=== Exercise brief ===
Search the listing below for the line containing "Stanley Rule and Level (576, 1687)". From there through the line containing "plane bottom lapping (573, 1936)", transcribe every line exactly, both ends included.

=== Records supplied ===
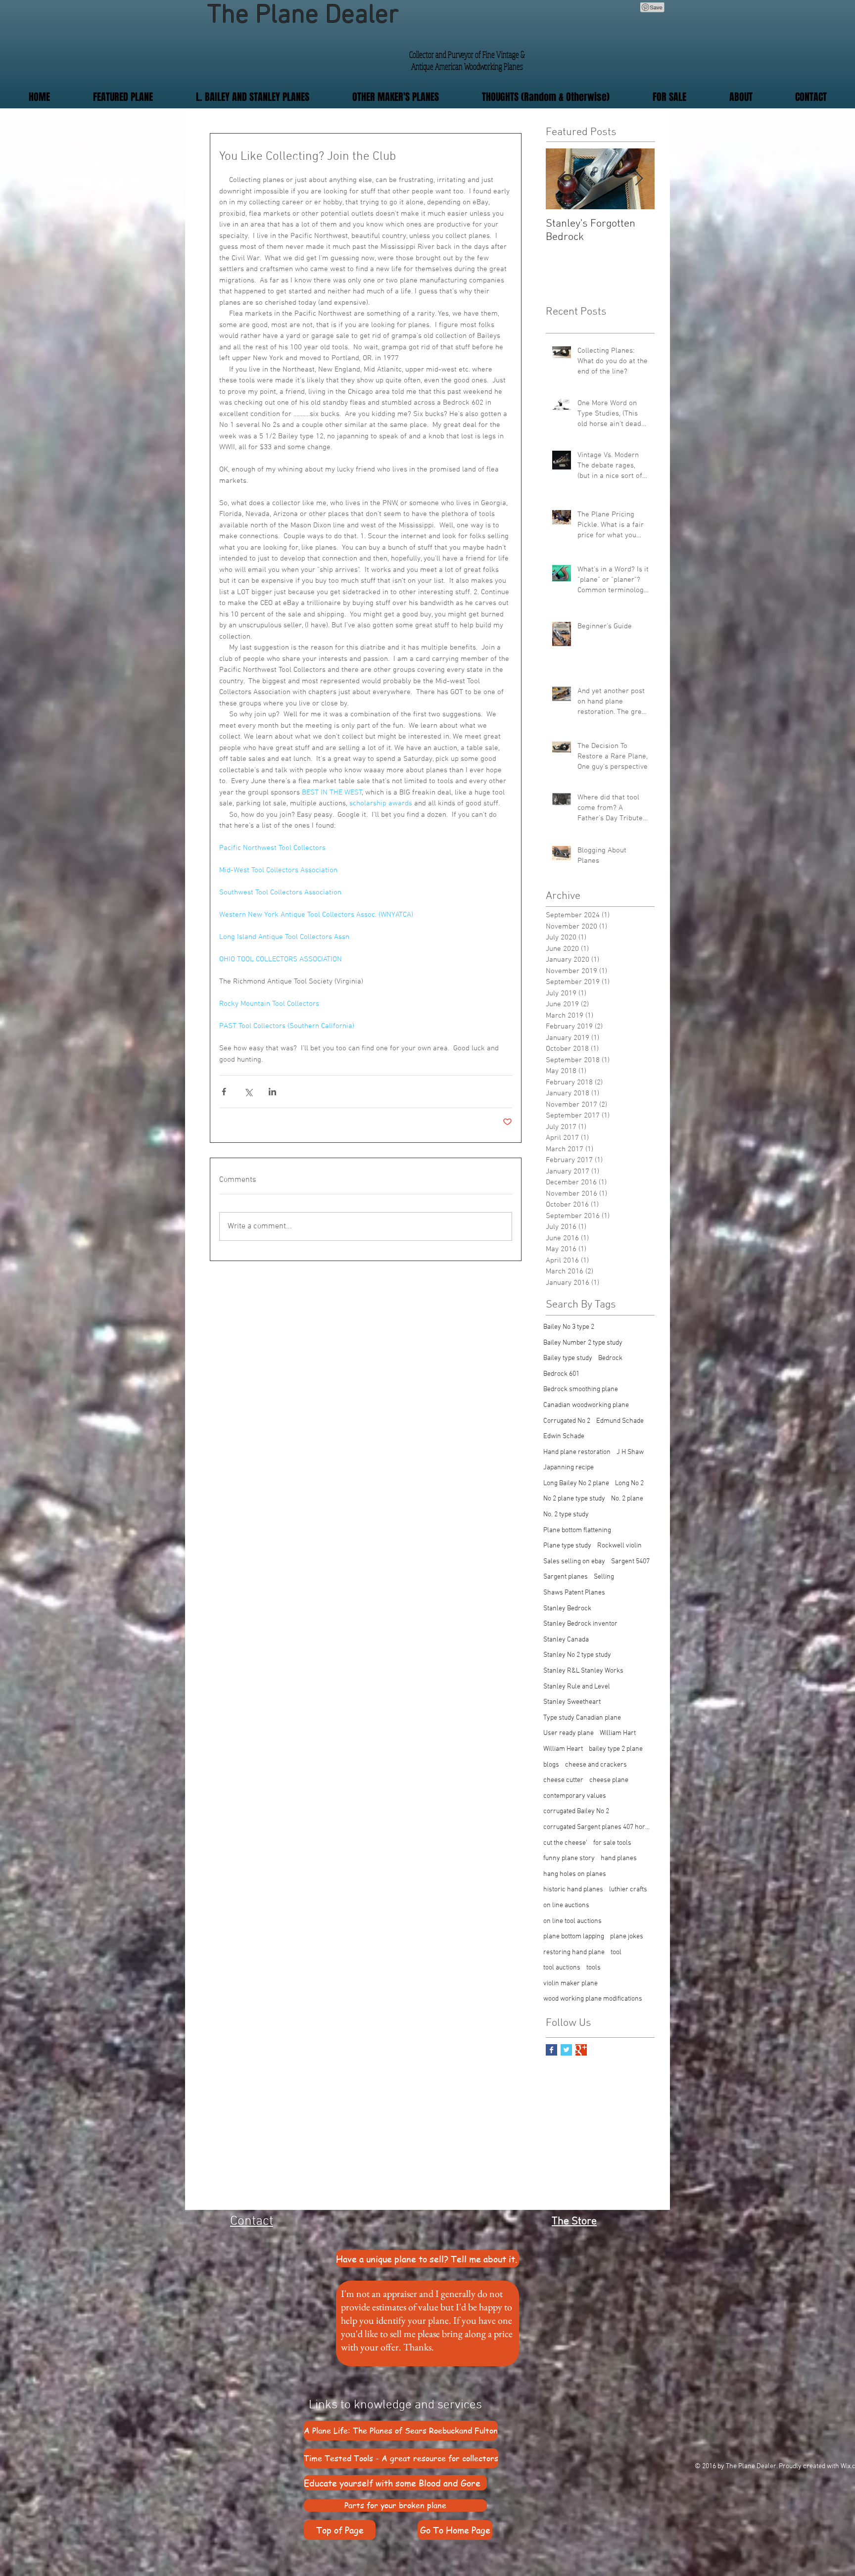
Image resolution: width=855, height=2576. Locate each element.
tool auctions (561, 1968)
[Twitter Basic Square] (566, 2050)
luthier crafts (628, 1889)
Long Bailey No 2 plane (576, 1483)
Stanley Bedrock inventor (580, 1624)
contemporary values (574, 1796)
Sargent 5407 (630, 1561)
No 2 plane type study (574, 1499)
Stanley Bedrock (567, 1608)
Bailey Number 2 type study (582, 1343)
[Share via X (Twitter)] (248, 1091)
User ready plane (568, 1733)
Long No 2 (629, 1483)
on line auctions (566, 1905)
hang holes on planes (574, 1874)
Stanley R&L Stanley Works (583, 1671)
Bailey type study (567, 1358)
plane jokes (626, 1936)
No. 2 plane (627, 1499)
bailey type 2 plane (616, 1749)
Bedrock (610, 1358)
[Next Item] (638, 179)
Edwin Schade (563, 1436)
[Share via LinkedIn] (272, 1091)
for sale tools (612, 1843)
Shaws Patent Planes (574, 1593)
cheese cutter (563, 1780)
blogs (551, 1765)
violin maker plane (570, 1983)
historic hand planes (573, 1889)
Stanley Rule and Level (576, 1687)
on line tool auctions (572, 1921)
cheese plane (608, 1780)
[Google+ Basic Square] (581, 2050)
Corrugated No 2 (566, 1421)
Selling (604, 1577)
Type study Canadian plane (582, 1718)
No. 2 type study (566, 1514)
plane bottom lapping (573, 1936)
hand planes (619, 1858)
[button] (395, 97)
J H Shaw (630, 1452)
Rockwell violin (619, 1546)
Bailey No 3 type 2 (568, 1327)
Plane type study (567, 1546)
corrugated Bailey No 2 (576, 1811)
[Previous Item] (561, 179)
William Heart (563, 1749)
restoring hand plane (574, 1952)
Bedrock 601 (561, 1374)
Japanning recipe (568, 1467)
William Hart (618, 1733)
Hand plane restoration (577, 1452)
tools (593, 1968)
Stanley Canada (566, 1640)
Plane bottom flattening (577, 1530)
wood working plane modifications (592, 1999)
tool (616, 1952)
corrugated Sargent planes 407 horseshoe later (597, 1827)
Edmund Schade (620, 1421)
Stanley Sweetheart (572, 1702)
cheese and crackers (596, 1765)
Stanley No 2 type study (577, 1655)
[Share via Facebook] (224, 1091)
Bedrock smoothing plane (580, 1389)
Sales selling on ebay (574, 1561)
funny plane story (569, 1858)
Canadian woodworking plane (586, 1405)
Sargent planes (565, 1577)
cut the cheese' (565, 1843)
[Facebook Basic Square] (551, 2050)
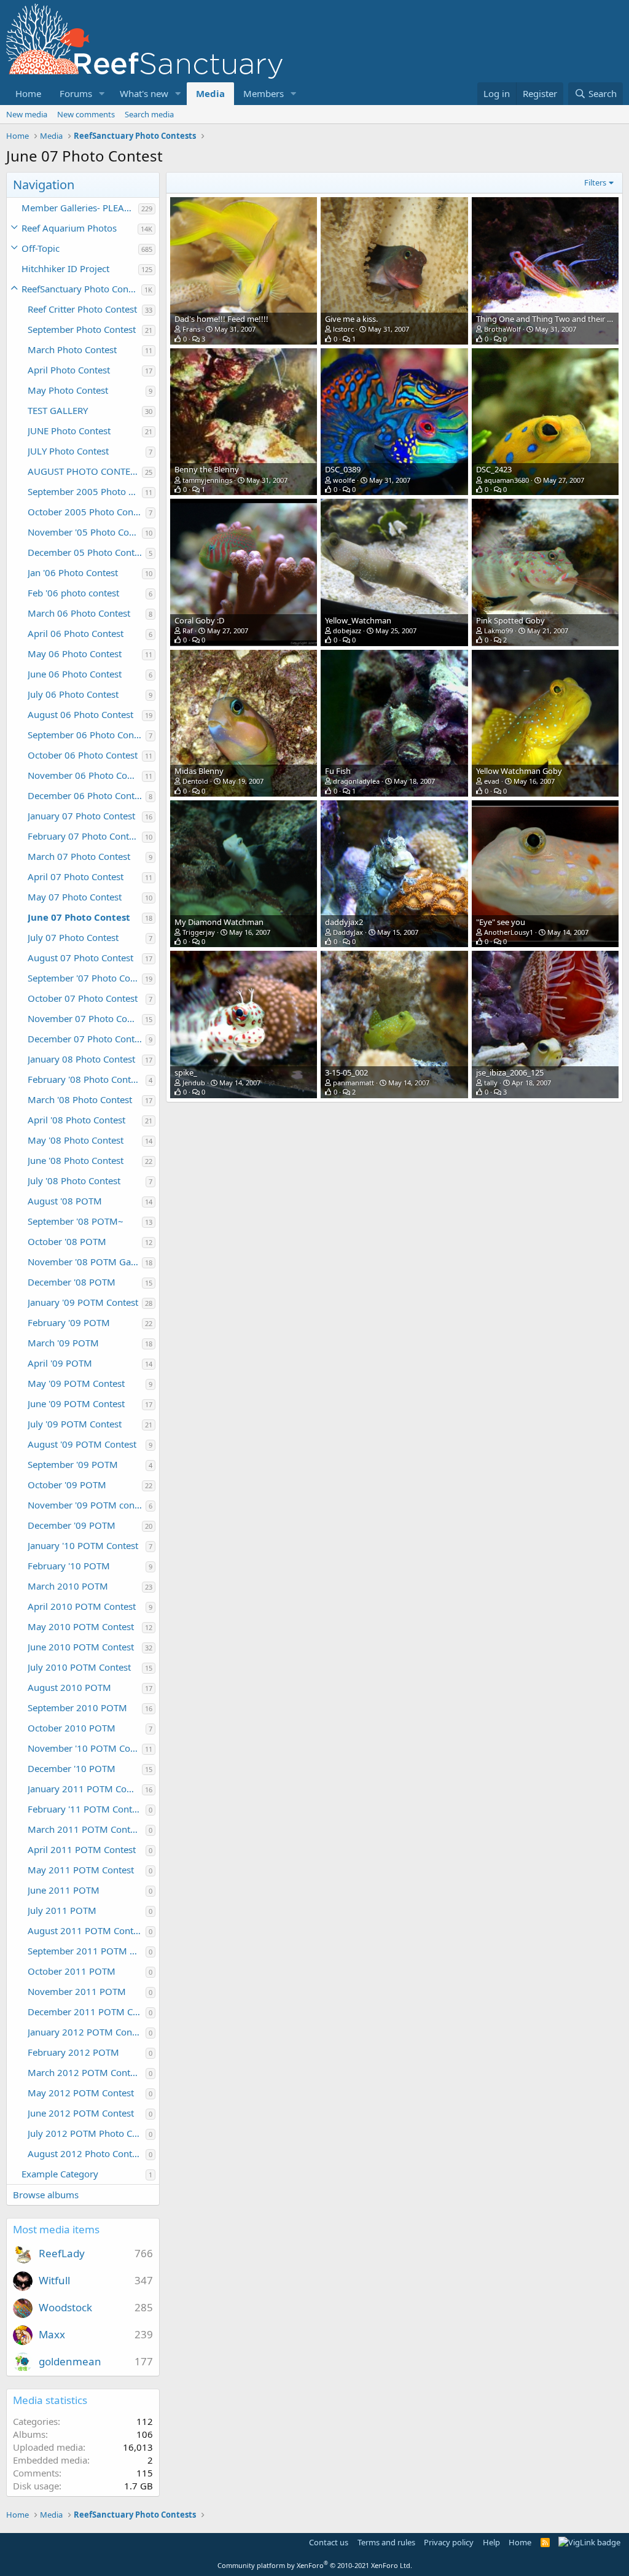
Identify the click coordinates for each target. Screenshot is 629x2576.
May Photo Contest (68, 390)
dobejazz (347, 630)
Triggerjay (198, 932)
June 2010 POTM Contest (81, 1647)
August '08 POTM (65, 1201)
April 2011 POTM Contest (82, 1849)
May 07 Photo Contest (75, 897)
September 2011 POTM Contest (87, 1951)
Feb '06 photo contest (73, 593)
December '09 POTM (71, 1525)
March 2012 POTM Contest (85, 2072)
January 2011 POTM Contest (85, 1788)
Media (210, 93)
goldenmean (70, 2361)
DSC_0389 (343, 469)
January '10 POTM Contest (83, 1545)
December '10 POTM (71, 1768)
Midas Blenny (199, 770)
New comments (86, 114)
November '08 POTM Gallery (85, 1261)
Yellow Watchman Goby (519, 770)
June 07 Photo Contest (79, 917)
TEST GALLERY (58, 410)
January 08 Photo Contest (81, 1059)
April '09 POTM (60, 1363)
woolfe (344, 480)
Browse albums (46, 2194)
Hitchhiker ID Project (65, 268)
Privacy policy (449, 2542)
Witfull (54, 2280)
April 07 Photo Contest (75, 876)
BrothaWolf (502, 329)
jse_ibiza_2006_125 (510, 1072)
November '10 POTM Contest (85, 1748)
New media (26, 114)
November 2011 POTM (77, 1991)
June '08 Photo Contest (75, 1160)
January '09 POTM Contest (83, 1302)
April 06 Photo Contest (75, 633)
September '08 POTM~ (75, 1221)
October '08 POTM (67, 1241)
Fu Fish (338, 770)
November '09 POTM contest (87, 1505)
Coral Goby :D (199, 620)
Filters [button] (595, 182)
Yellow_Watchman (358, 620)
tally (491, 1082)
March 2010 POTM (68, 1586)
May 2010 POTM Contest (81, 1626)
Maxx (52, 2334)
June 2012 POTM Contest (81, 2113)
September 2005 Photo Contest (85, 491)
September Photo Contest (82, 329)
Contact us (328, 2542)
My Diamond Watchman (219, 921)
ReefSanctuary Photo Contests (81, 289)
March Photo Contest (72, 349)
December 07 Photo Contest (87, 1038)
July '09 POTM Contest (75, 1424)
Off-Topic (40, 248)
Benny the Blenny (206, 469)
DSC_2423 (494, 469)
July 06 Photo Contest (73, 694)
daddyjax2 (344, 921)
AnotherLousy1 (508, 932)
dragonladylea (356, 781)
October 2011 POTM (71, 1971)
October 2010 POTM (71, 1728)
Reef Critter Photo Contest (82, 309)
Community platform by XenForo (314, 2565)
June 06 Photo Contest (75, 674)
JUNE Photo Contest (69, 430)
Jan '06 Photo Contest (73, 572)
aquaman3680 (506, 480)
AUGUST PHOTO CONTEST (84, 471)
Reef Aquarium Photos (69, 228)
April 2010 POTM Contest (82, 1606)
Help (491, 2542)
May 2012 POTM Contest (81, 2092)
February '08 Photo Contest (85, 1079)
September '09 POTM (73, 1464)
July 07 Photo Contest (73, 937)
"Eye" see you (500, 921)
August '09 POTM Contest (82, 1444)
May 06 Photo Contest (75, 653)
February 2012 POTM (73, 2052)
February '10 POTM (69, 1565)
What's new (144, 93)
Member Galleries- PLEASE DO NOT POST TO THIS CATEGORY (79, 207)
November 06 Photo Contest (85, 775)
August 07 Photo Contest (80, 957)
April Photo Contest (69, 370)
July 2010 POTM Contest (79, 1667)
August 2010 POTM (69, 1687)
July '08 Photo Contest (74, 1180)
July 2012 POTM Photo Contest (87, 2133)
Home (28, 93)
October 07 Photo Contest (83, 998)
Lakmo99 (498, 630)
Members (263, 93)
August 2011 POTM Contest (87, 1930)
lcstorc (343, 329)
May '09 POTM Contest (76, 1383)
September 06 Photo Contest (87, 734)
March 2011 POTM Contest (85, 1829)
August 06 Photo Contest (80, 714)
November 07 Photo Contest (85, 1018)
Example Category (59, 2174)
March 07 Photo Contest (79, 856)
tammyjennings (207, 480)
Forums (76, 93)
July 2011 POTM (62, 1910)
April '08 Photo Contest (76, 1120)
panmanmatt (353, 1082)
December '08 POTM (71, 1282)
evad (491, 781)
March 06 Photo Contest (79, 613)
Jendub (193, 1082)
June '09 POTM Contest (76, 1403)
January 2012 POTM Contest (87, 2032)
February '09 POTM (69, 1322)
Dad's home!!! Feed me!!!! (221, 318)
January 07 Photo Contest (81, 816)
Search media (149, 114)
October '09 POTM (67, 1484)
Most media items (56, 2229)
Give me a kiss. (351, 318)
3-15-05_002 (346, 1072)
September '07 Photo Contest (85, 978)
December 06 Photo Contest (87, 795)
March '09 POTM (63, 1343)
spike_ (185, 1072)
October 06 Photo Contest (83, 755)
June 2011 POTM (64, 1890)
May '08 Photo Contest (75, 1140)
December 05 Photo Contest (87, 552)
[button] (102, 93)
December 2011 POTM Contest (87, 2011)
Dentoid (195, 781)
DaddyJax (348, 932)
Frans (191, 329)
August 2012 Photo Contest (86, 2153)
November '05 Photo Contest (85, 532)
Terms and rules (386, 2542)
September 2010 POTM (77, 1707)
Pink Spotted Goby (510, 620)
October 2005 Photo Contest (87, 511)
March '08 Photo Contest (80, 1099)
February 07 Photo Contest (84, 836)
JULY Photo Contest (68, 451)
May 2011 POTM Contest (81, 1870)
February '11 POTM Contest (86, 1809)
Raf (187, 630)
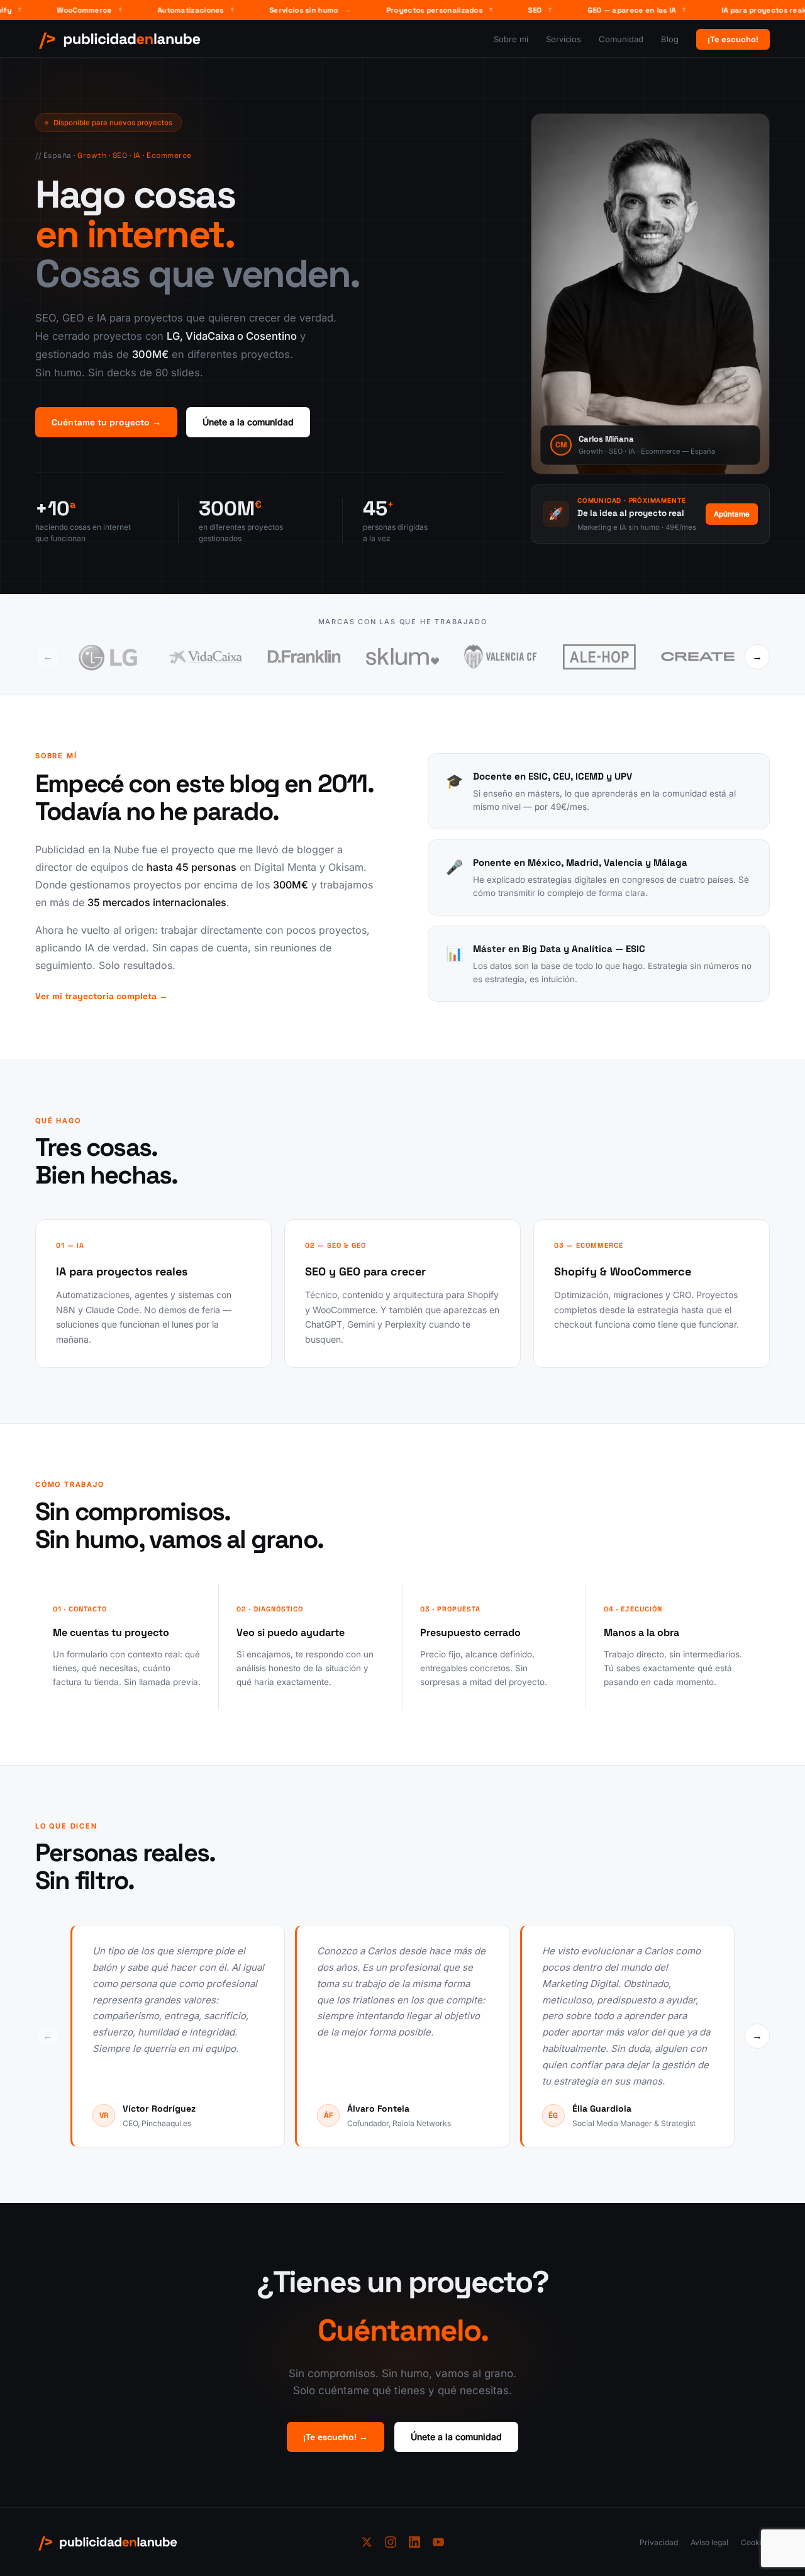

=== Expected answer ===
Stanley Rule and Level (576, 1687)
on line tool auctions (572, 1921)
cheese plane (608, 1780)
[Google+ Basic Square] (581, 2050)
Corrugated No 2 (566, 1421)
Selling (604, 1577)
Type study Canadian plane (582, 1718)
No. 2 type study (566, 1514)
plane bottom lapping (573, 1936)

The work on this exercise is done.